• EXCERPT TO READ
■ ■ ■ ■ ■
Google can solve any problem.  Let's go!


On the road again where traffic is backed up at yet another congested roundabout or construction zone somewhere up ahead.  Traffic on the British highway system is turning out to be the only un-fun part of the trip.


Patience, Bill.  Now we're in Cambridge.


And there's our free local student guide, Yan, a graduate student at Girton College which, she said, is one of 31 colleges forming Cambridge University. But this website says there are 29. I think I believe Yan.


Now we are about to walk around and see a few of the colleges — from the outside.  Maybe we should have found a tour more expensive than "free" so we could go inside some of these places?  Whatever, Yan has a great tourguide speaking voice, strong enough for everyone to hear, she's enthusiastic, she knows her stuff...this will be good.


That's King's College Chapel.  We'll see it around from the other side in a little while.  Yan has explained that we should think of all the colleges at Cambridge the way we think of the four houses in the Harry Potter stories --Gryffindor, Slytherin, etc. But...we won't be seeing the inside of any of them on this tour. You get what you pay for, I guess.


What's that odd disk back there?


It's the Corpus Clock and it sits at street level on the outside of the Taylor Library at Corpus Christi College at the junction of Bene't Street and Trumpington Street, looking out over King's Parade. It was conceived and funded by John C. Taylor, an old member of the college who made a fortune by inventing the electric tea kettle. Yes, really.  The clock was officially unveiled to the public on 19 September 2008 by Cambridge physicist Stephen Hawking. The clock was named one of Time's Best Inventions of 2008.

 The clock's face is a rippling 24-carat gold-plated stainless steel disc, about 1.5 metres (4.9 ft) in diameter. It has no hands or numerals, but displays the time by opening individual slits in the clock face backlit with blue LEDs; these slits are arranged in three concentric rings displaying hours, minutes, and seconds. The dominating visual feature of the clock is a grim-looking metal sculpture of an insectoid creature similar to a grasshopper or locust. The sculpture is actually the clock's escapement (see below). Taylor calls this beast the Chronophage (literally "time eater", from the Greek χρόνος [chronos] time, and εφάγον [ephagon] I ate). It moves its mouth, appearing to "eat up" the seconds as they pass, and occasionally it "blinks" in seeming satisfaction. The creature's constant motion produces an eerie grinding sound that suits its task. The hour is tolled by the sound of a chain clanking into a small wooden coffin hidden in the back of the clock.
■ ■ ■ ■ ■
• DATASET EXTRACT
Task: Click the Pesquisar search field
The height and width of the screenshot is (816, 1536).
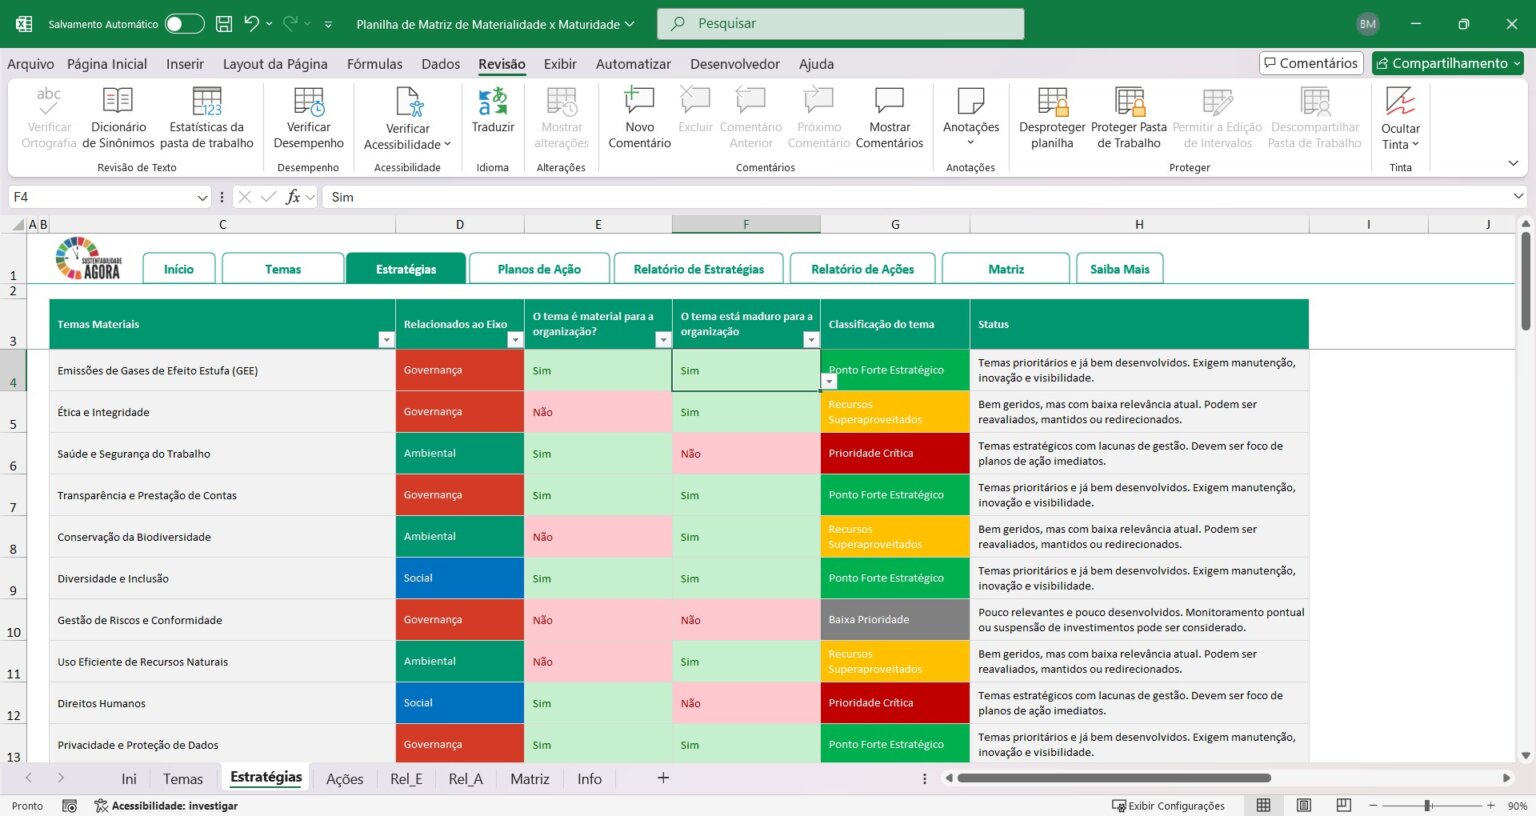Action: (840, 24)
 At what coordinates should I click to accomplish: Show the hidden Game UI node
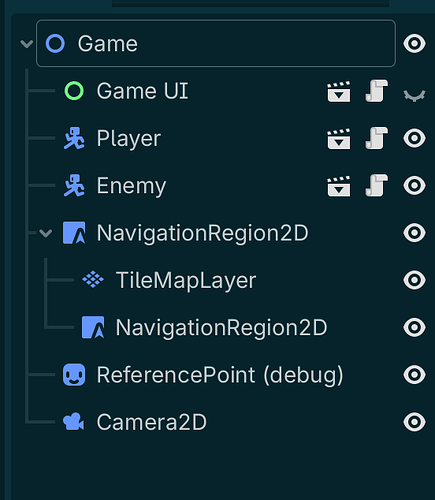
■ ■ ■ ■ ■
• THINGS TO DO
- 1) In the Cambridge travel account, who officially unveiled the Corpus Clock to the public?
- 2) Write the next part of the Cambridge travel account, starting after its final sentence.
None of the material after the Cambridge travel account is needed here.

• SOLVED PROBLEMS
- 1) Cambridge physicist Stephen Hawking unveiled it.

- 2)
The Chronophage is affectionately known by students variously as "Rosalind", a name coined by the college's Prælector, or "Hopsy". Below the clock is an inscription from the Vulgate 1 John 2:17: mundus transit et concupiscentia eius ("the world passeth away, and the lust thereof"). The clock is entirely accurate only once every five minutes. The rest of the time, the pendulum may seem to catch or stop, and the lights may lag or, then, race to get ahead. According to Taylor, this erratic motion reflects life's "irregularity". Conceived as a work of public art, the Chronophage reminds viewers in a dramatic way of the inevitable passing of time. Taylor deliberately designed it to be "terrifying": "Basically I view time as not on your side. He'll eat up every minute of your life, and as soon as one has gone he's salivating for the next." Others have described it as "hypnotically beautiful and deeply disturbing."


See? It's eating up time.


Let's go have a look around.


The sign clearly states this is "St. Benet's Parish Church," but that's not exactly how it's spelled on the internet.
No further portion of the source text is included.